Incluso más, oh maravilla, raíces brotan

de un tallo seco escamondado del olivo”

Geórgicas, libro II (Virgilio)

“Cuanto mayor es el conocimiento inherente a una cosa,

más grande es el amor. Quien cree que todas las frutas

maduran al mismo tiempo que las frutillas, nada sabe acerca de las uvas”

Paracelso

“En verdad, en verdad os digo, que si el grano de trigo

no cae en tierra y muere, queda él solo;

pero si muere, da mucho fruto”

Juan 12, 24-26

Cada conversación es una montaña. En realidad, cada voz va trazando cadenas montañosas en el aire. A su vez, río, cielo, nubes, montañas, quebradas, barrancos, precipicios y sembrados entablan una conversación, sin misterio, pero inentendible para nosotros. En medio de esa conversación pasamos, Carlos y yo, bajo el sol fulgurante de Pimampiro que todo lo llena.
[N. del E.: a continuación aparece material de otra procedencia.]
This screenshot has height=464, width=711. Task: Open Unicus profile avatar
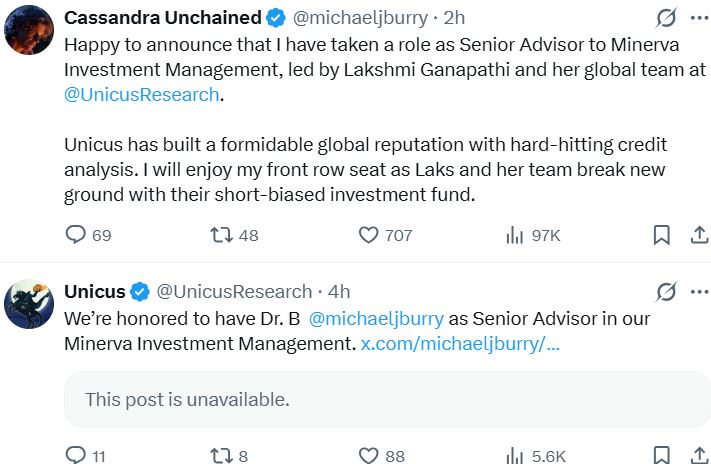(29, 304)
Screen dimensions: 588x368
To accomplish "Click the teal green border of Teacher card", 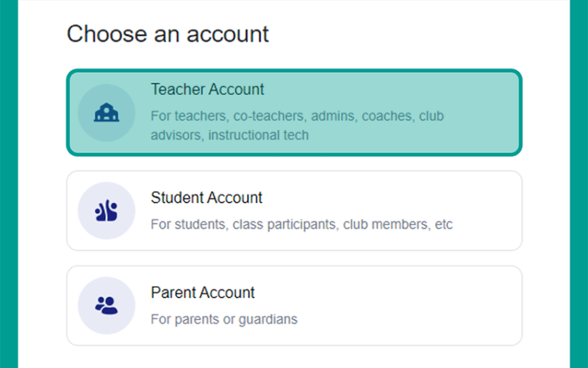I will pos(295,71).
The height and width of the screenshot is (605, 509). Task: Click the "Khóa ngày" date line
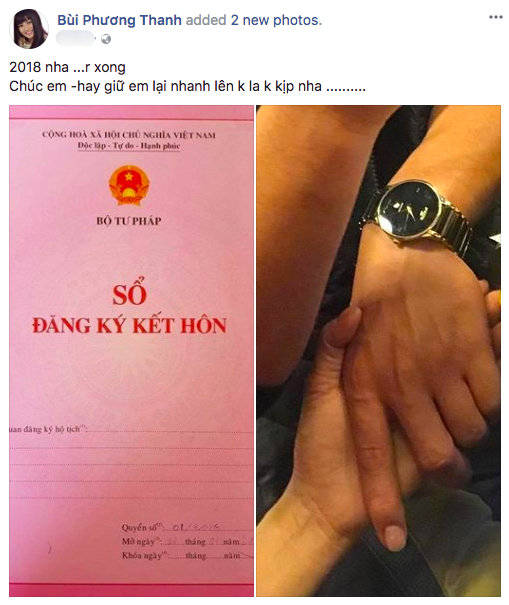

Me cuenta que hay escasez de agua, y que las estaciones ahí se reducen a una sola, mientras atravesamos el cultivo de mandarinas y naranjas.

Los cítricos ahora están descansando Fer. Tú tienes que dejarlos descansar, no darles agua demás, porque así los haces trabajar y se estresan, se alteran, se desquician. Cada planta es diferente, ya verás. Cada una necesita algo diferente, un tratamiento único, especial. Los cítricos no son lo mismo que los aguacates, o que los mangos, o los duraznos.

Yo pensaba que claro, no hay ni dos manzanas, ni dos nubes iguales en este mundo. Inclusive yo no soy igual a mí mismo. No hay dos sonidos iguales, dos gotas de lluvia, dos hojas de limonero o dos hormigas iguales, pero nuestra mente y nuestro lenguaje tienden a resumir, a abreviar, a sintetizar la caótica multiplicidad de la experiencia en este mundo. ¿Cuántos compuestos diferentes bajo el manto de un mismo nombre?

Hay tres tiempos, verás: poda, descanso y activación. Es necesario podar, ¿sabes por qué? Porque hay ramas muertas, la poda es útil para conservar los árboles en buena salud. Pero hay que saber podar, hay criterios, reglas. No se puede cortar así porque sí. Además, hay que saber identificar y reconocer los brotes nuevos, y fomentar su desarrollo, su crecimiento.

Mientras caminábamos y escuchaba a Carlos, yo iba arrastrando mis ramas, mi bosque muerto que me seguía como una sombra, la única bajo el sol tórrido del dos de noviembre. Sí, el día de los muertos, yo estaba arrastrando mi bosque muerto como una sombra, a la que quería ver reverdecer, pero no podía. Estaba cada vez más grande, más pesado, más marchito. Yo escuchaba el crujido al caminar sobre mí. Tengo que aprender a podar, pensaba. Pero necesito saber, ¿por dónde empezar? Hay tanto… Además, las herramientas no tienen filo, tendría que afilarlas, y por último, no sé en qué momento hacerlo (¿al mediodía? ¿los meses que no llevan erre? ¿y si llueve?) Este bosque macilento que arrastro es muy grande, no tiene límites, y algunas veces escucho el canto oscuro de un pájaro que me llama desde una de sus infinitas ramas caídas. Tengo que hacer jardinería, no psicoanálisis, pensaba. Mientras, Carlos me hablaba, y sus palabras se imbricaban con mis pensamientos, como escamas. Yo pensaba, yo recordaba, que alguna vez había leído algo acerca de los beneficios de la agroterapia para personas autistas. Seré autista o no, pero yo creo que sería un beneficio para todo tipo de persona. Carlos me hablaba, ya entre los mangos. Algunos crecían desaforados.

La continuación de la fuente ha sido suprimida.